• [CONSIGNE 1] Indiquez si chacune des affirmations suivantes concorde avec le texte fourni, en répondant par oui ou par non et en citant textuellement les mots décisifs du texte : (a) l'entretien a été réalisé en septembre 2018 ; (b) selon Antoine Reinartz, le cinéma dispose désormais de beaucoup moins d'argent ; (c) Antoine Reinartz interprète le personnage de Thibault.

INTERVIEW ANTOINE REINARTZ - 120 BATTEMENTS PAR MINUTE - PARTIE 2


Je vous retrouve aujourd'hui avec la deuxième partie de l'interview d'Antoine Reinartz, qui interprète Thibault dans le film 120 battements par minute de Robin Campillo.
Vous pouvez lire la première partie de l'entretien en cliquant ici !

PARTIE 2

NB: entretien réalisé en septembre 2018 

Nous allons passer à une deuxième partie de l'interview, concernant la prévention du SIDA en 2018. J'aimerais d'abord savoir si vous pensez que le cinéma peut faire changer des choses, peut éveiller les consciences.

Quand même, oui, après on est dans une époque qui est en train de changer énormément. Il y a beaucoup moins de médias hégémoniques alors que dans les années 80-90 et même dans les années 2000 il y avait des médias beaucoup plus hégémoniques. Il y a un éclatement, il y a moins d'argent, beaucoup moins d'argent pour quasiment tout, sauf pour le cinéma qui s'en sort encore à peu près. Mais que ce soit la presse, la musique (qui va un tout petit peu mieux), même la télé commence à souffrir beaucoup, et Internet s'est hyper éclaté. Malgré tout, le cinéma reste porteur de mythologies contemporaines un peu, j'ai l'impression, très très fort. Et donc forcément, à partir de là, il peut agir. Moi j'ai l'impression que quelque part je sais ce qu'est Varsovie parce que j'ai vu Le Pianiste, mais sinon, je saurais pas vraiment ce que c'est. J'ai l'impression que ça change énormément nos représentations.

• [ENTRÉES]

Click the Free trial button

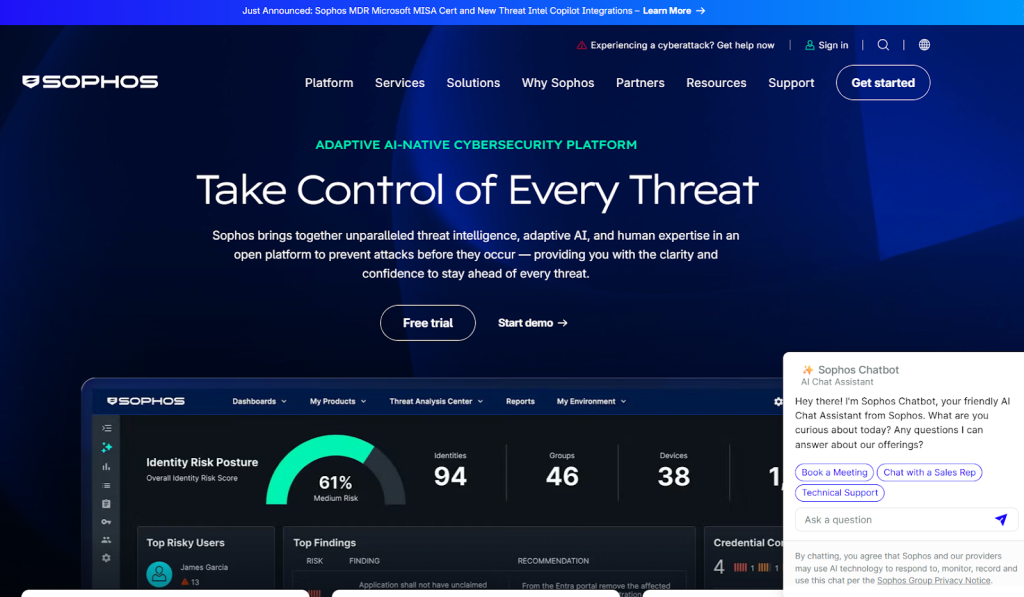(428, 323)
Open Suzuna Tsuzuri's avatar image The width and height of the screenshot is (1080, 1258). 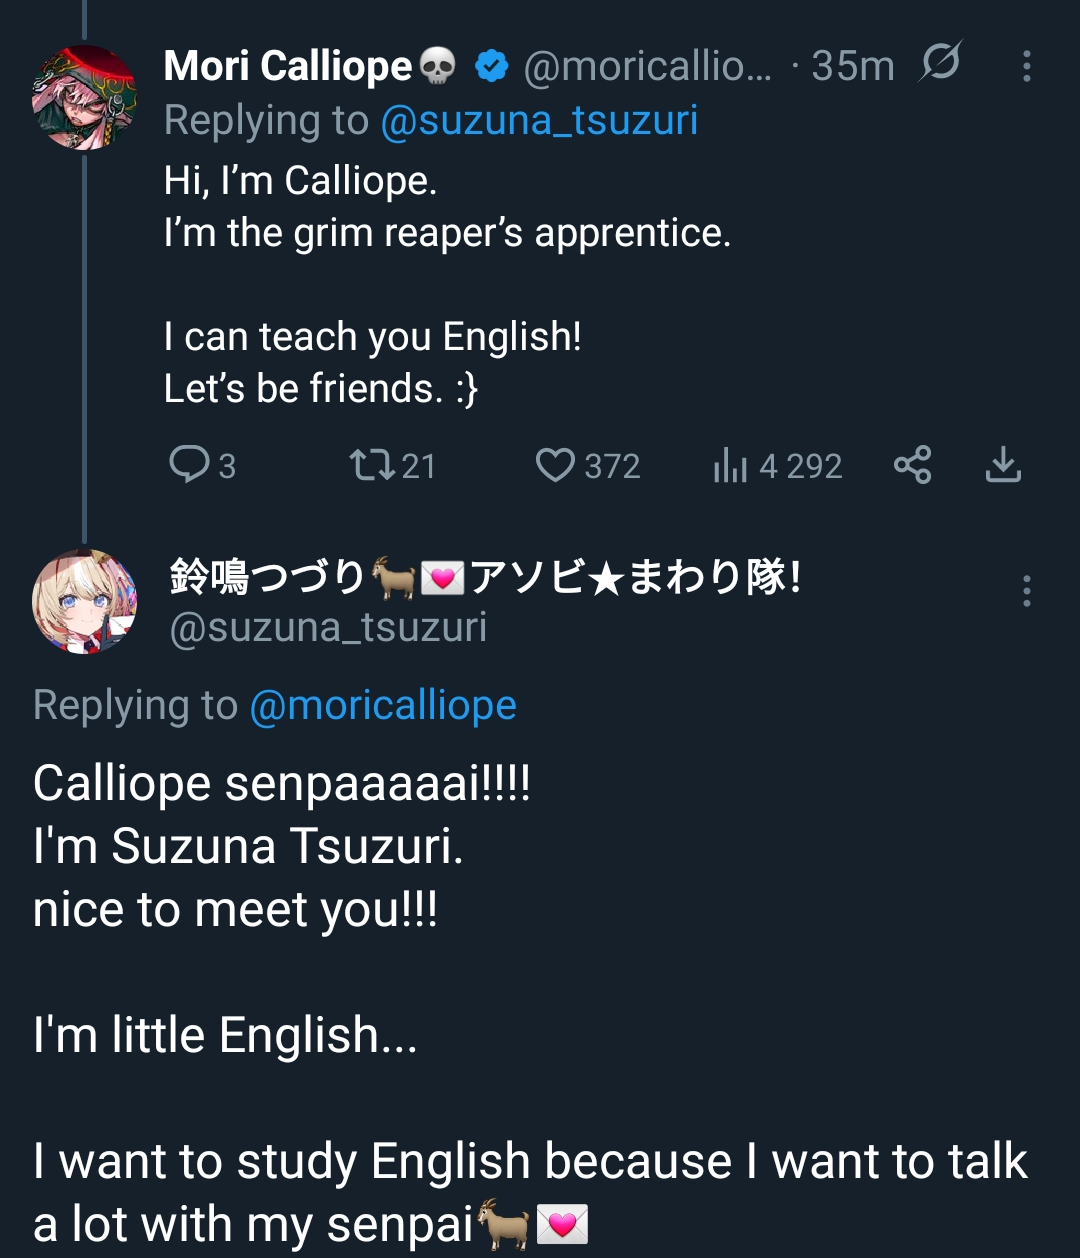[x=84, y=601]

---

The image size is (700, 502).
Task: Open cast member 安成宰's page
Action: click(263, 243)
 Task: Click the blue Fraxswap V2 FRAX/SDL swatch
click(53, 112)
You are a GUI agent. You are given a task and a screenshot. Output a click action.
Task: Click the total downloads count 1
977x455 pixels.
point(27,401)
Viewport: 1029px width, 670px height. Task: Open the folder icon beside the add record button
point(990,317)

• [CONSIGNE 2] Disposez en tableau Markdown, avec les colonnes Numéro et Ligne d'entrée, les lignes des entrées à partir de celle qui contient « Task: Click the blue » et jusqu'à celle qui contient « point(990,317) », toutes deux incluses. Omettez les lignes vides.

• [RÉPONSE 1]
(a) Oui : « NB: entretien réalisé en septembre 2018 ».
(b) Non : « sauf pour le cinéma qui s'en sort encore à peu près ».
(c) Oui : « qui interprète Thibault dans le film 120 battements par minute de Robin Campillo ».

• [RÉPONSE 2]
| Numéro | Ligne d'entrée |
|---|---|
| 1 |  Task: Click the blue Fraxswap V2 FRAX/SDL swatch |
| 2 | click(53, 112) |
| 3 | You are a GUI agent. You are given a task and a screenshot. Output a click action. |
| 4 | Task: Click the total downloads count 1 |
| 5 | 977x455 pixels. |
| 6 | point(27,401) |
| 7 | Viewport: 1029px width, 670px height. Task: Open the folder icon beside the add record button |
| 8 | point(990,317) |